Source document Block Start
Generative AI Hallucination
- Hallucination: Occurs when a generative AI model creates content that sounds factual but is actually false or made up.
- Cause: Happens when the AI attempts to fill in gaps where data is missing.
- Risk: Hallucinations can have disastrous outcomes. For example, in 2023, lawyers submitted fake case citations generated by AI to a court, leading to sanctions and fines.
Copyright and Legal Risks
- AI-generated works cannot be copyrighted because they are not human-created.
- Data Privacy Concerns: A generative AI model might generate outputs that include copyrighted material, such as:
- Trained data with copyrights, patents, or trademarks.
- User-submitted copyrighted works leading to unlicensed derivatives.
- Example: Getty Images sued Stable Diffusion (a generative AI model) for using over 12 million photos and metadata without authorization.
Bias and Discrimination Risks
- Biased Outputs: Generative AI models can generate biased content, leading to discriminatory or unfair treatment.
- Example: The Equal Employment Opportunity Commission (EEOC) sued companies that used an AI hiring tool which discriminated against older applicants (women over age 55 or men over age 60).
Source document Block End
Information supplied Block Start
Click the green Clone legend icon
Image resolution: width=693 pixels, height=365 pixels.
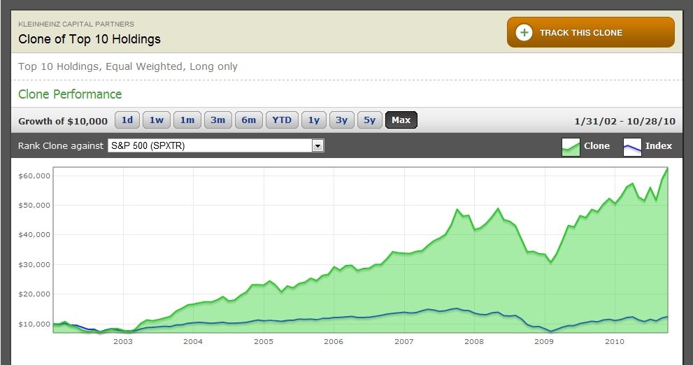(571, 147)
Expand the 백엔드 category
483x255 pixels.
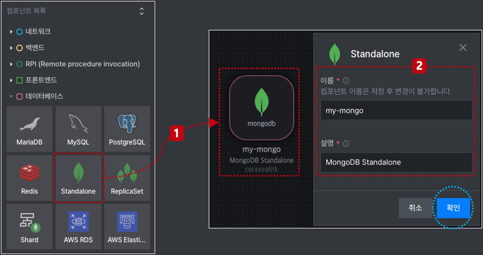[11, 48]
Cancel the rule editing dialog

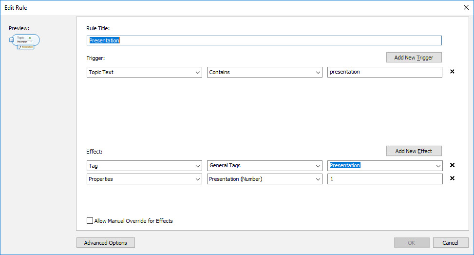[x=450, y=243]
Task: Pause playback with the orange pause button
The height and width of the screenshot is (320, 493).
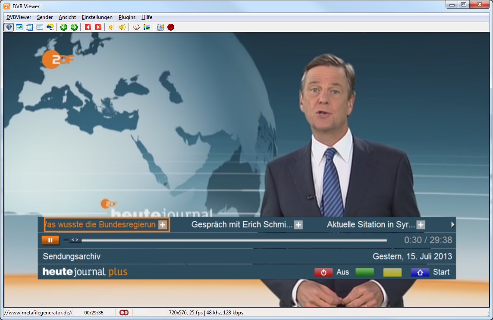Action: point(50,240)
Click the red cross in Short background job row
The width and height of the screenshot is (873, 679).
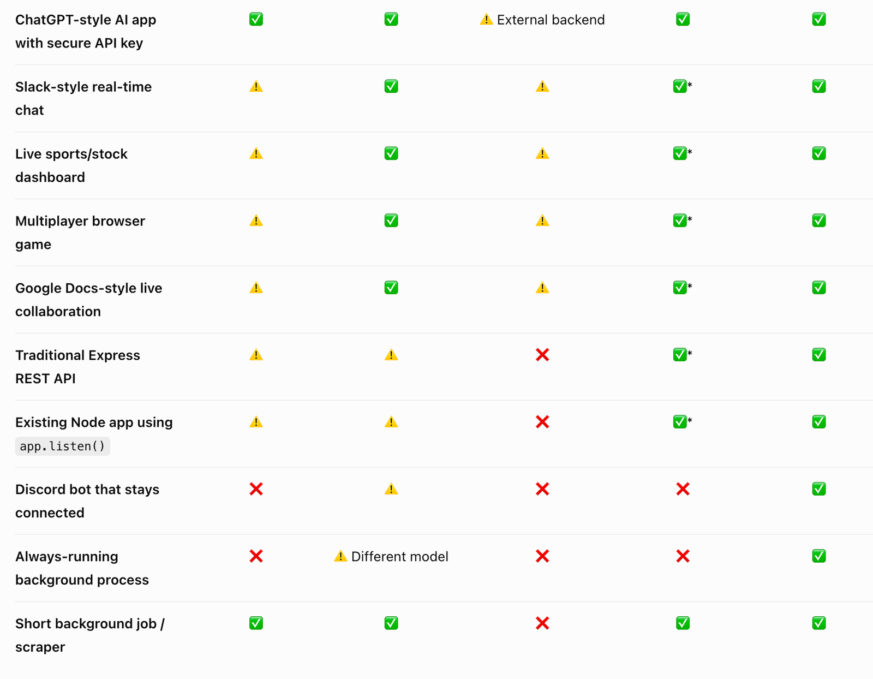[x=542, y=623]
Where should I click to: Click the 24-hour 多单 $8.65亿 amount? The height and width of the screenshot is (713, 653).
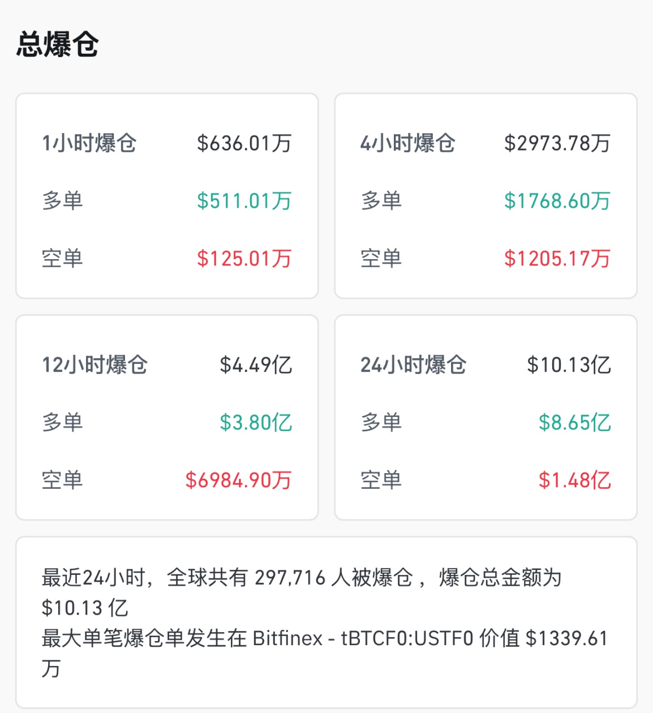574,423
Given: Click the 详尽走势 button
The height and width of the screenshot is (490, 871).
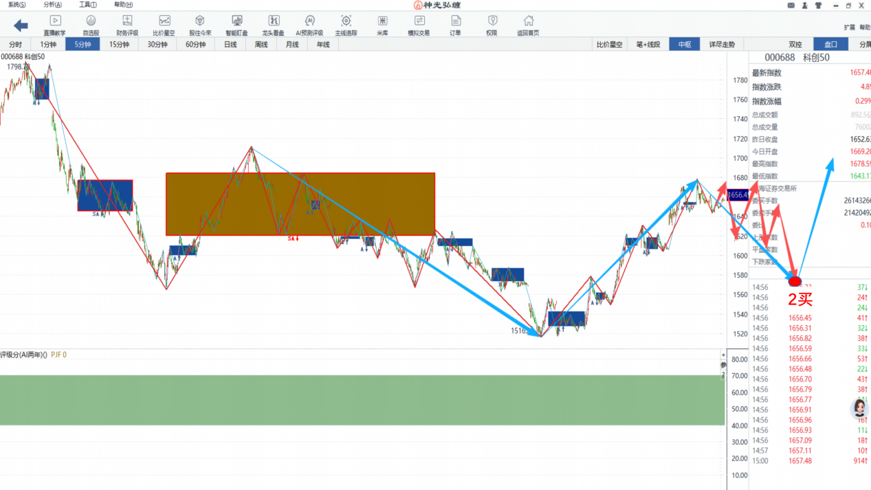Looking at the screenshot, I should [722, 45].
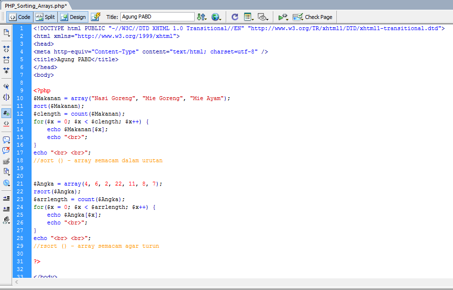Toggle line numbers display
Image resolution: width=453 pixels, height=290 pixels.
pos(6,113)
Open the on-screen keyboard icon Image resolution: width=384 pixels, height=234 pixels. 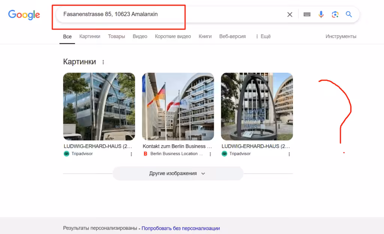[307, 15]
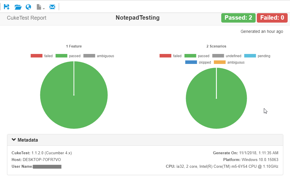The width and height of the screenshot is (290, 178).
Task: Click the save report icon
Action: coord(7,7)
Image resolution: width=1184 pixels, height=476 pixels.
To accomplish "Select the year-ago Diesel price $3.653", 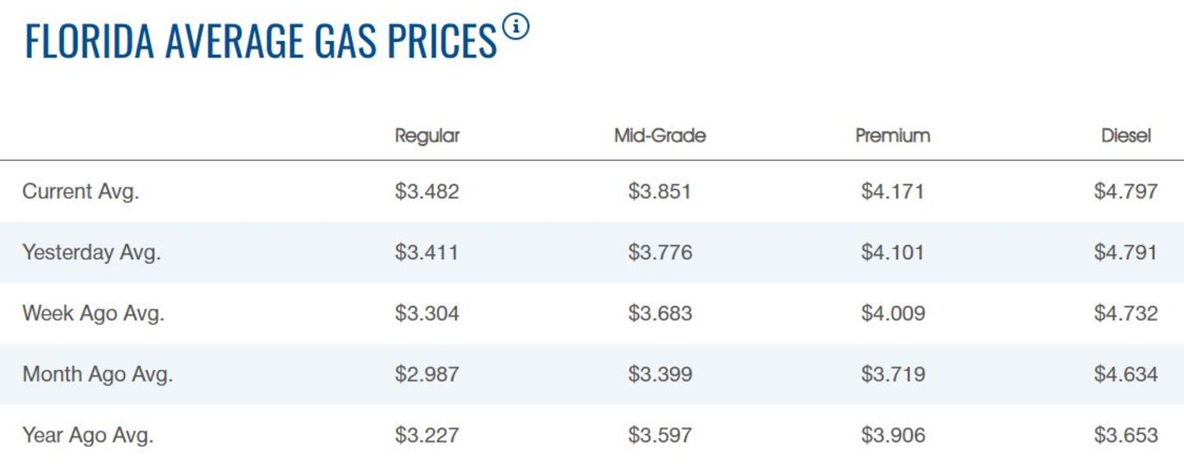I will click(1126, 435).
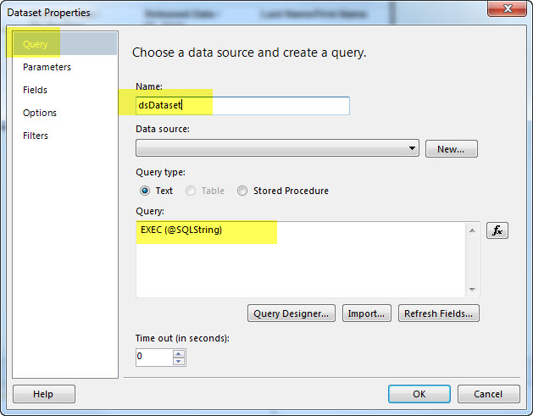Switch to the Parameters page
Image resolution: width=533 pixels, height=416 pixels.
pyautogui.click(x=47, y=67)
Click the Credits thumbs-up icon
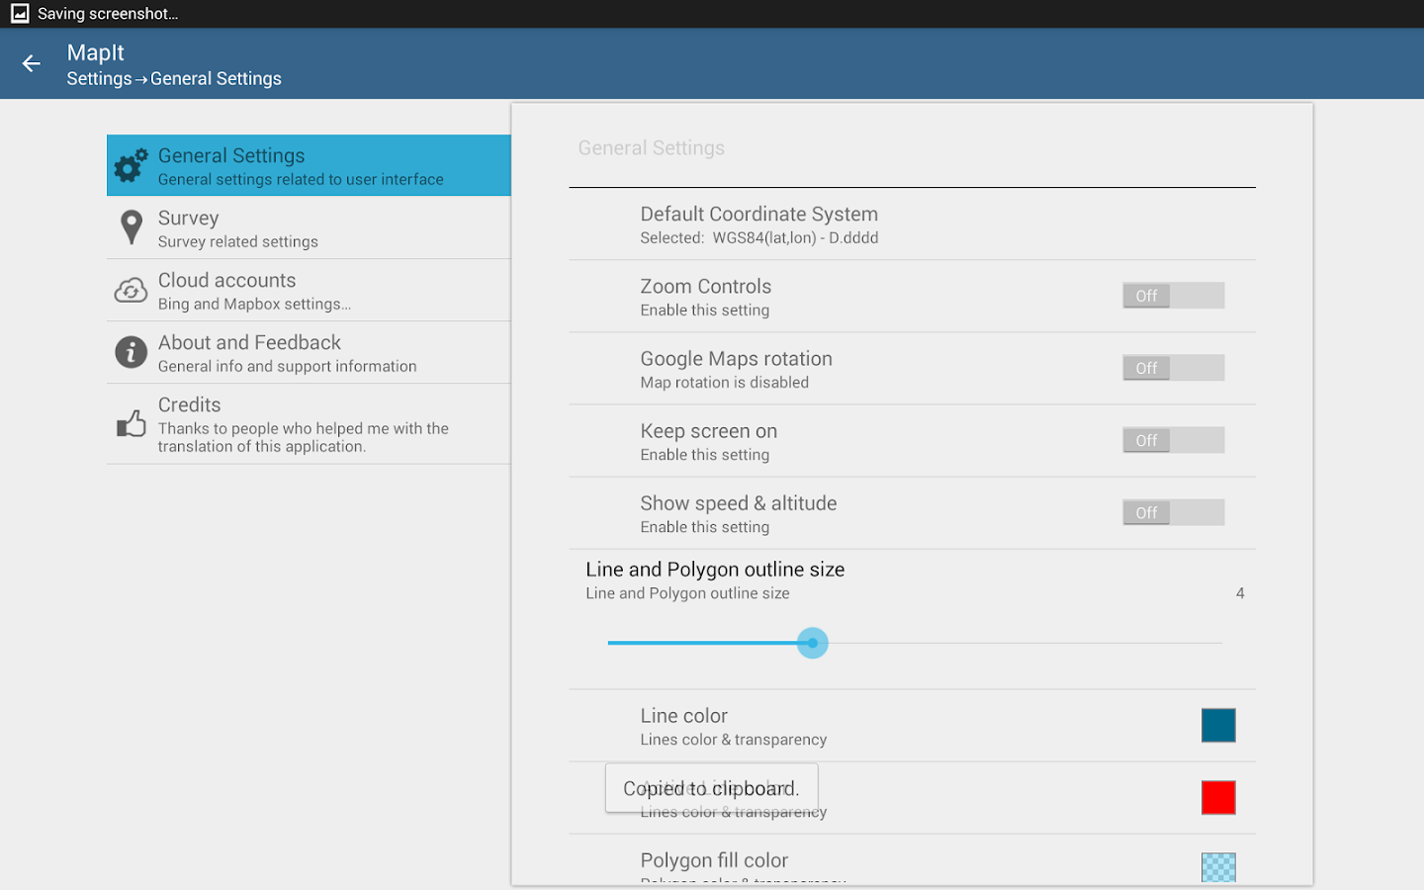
Information supplied Block End
• Questions:
a - According to the generative AI risk notes, how many photos did Stable Diffusion allegedly use without authorization?
b - Decide whether each statement agrees with the generative AI risk notes, answering yes or no and quoting the deciding words: (i) Hallucination happens when the AI tries to fill in gaps where data is missing. (ii) AI-generated works can be copyrighted. (iii) The EEOC sued over an AI hiring tool that discriminated against younger applicants.
The stored data has no connection to the generative AI risk notes.

• Expected responses:
a - Over 12 million photos, along with metadata.

b -
(i) Yes: "Happens when the AI attempts to fill in gaps where data is missing."
(ii) No: "AI-generated works cannot be copyrighted because they are not human-created."
(iii) No: "discriminated against older applicants (women over age 55 or men over age 60)"